◆ Page extract:
* * *

The Top Ten Signs of Over Training
By Rick Morris
Running is a great sport. We run because we love to. We like to run long and we like to run fast. Some of us are addicted to running. We can’t get enough of it. We are like running junkies. If we don’t get our daily fix of running we are in a really bad mood. That is not usually a bad thing. Running is great for our health and fitness. But too much can cause problems. If we run too much or train too hard without sufficient rest we can suffer from over training syndrome (OTS). Over training syndrome is systematic fatigue and inflammation that is characterized by a number of symptoms. If you notice the following symptoms it is time to back off on your training. If you ignore early overtraining syndrome and it becomes a severe case it could take you months to recover. Here our top ten signs of over training.
Decreased Physical Performance
This is probably one of the first signs of over training that you will notice. Many runners are tightly tuned into their training and racing performance levels and are quick to notice any drops in performance. This is another great reason to keep a training log. If you notice unexplained performance drops it may be time to take some needed rest.

* * *

◆ Dataset excerpt:
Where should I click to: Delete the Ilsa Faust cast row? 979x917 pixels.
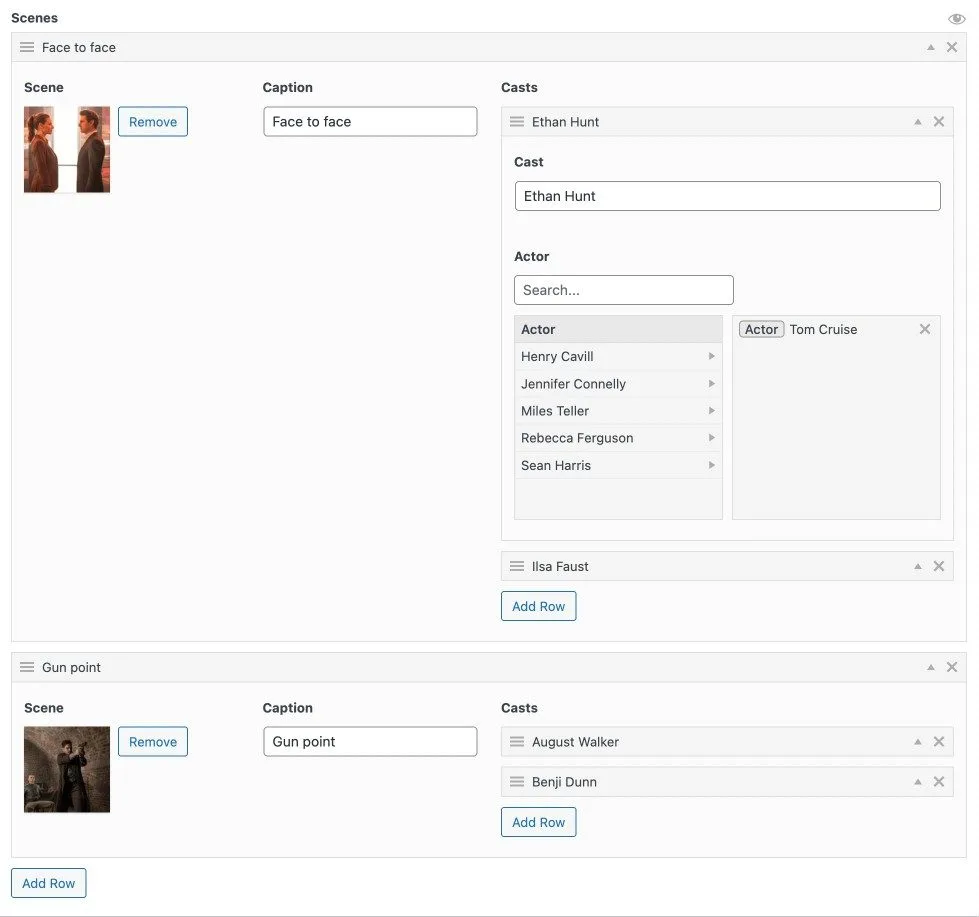[938, 566]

* * *

◆ Work item: Repeat the passage from the over training article word for word, beginning at the words "Decreased Physical Performance" and stopping after "some needed rest.". The listing plays no part in this exercise.

◆ Result:
Decreased Physical Performance
This is probably one of the first signs of over training that you will notice. Many runners are tightly tuned into their training and racing performance levels and are quick to notice any drops in performance. This is another great reason to keep a training log. If you notice unexplained performance drops it may be time to take some needed rest.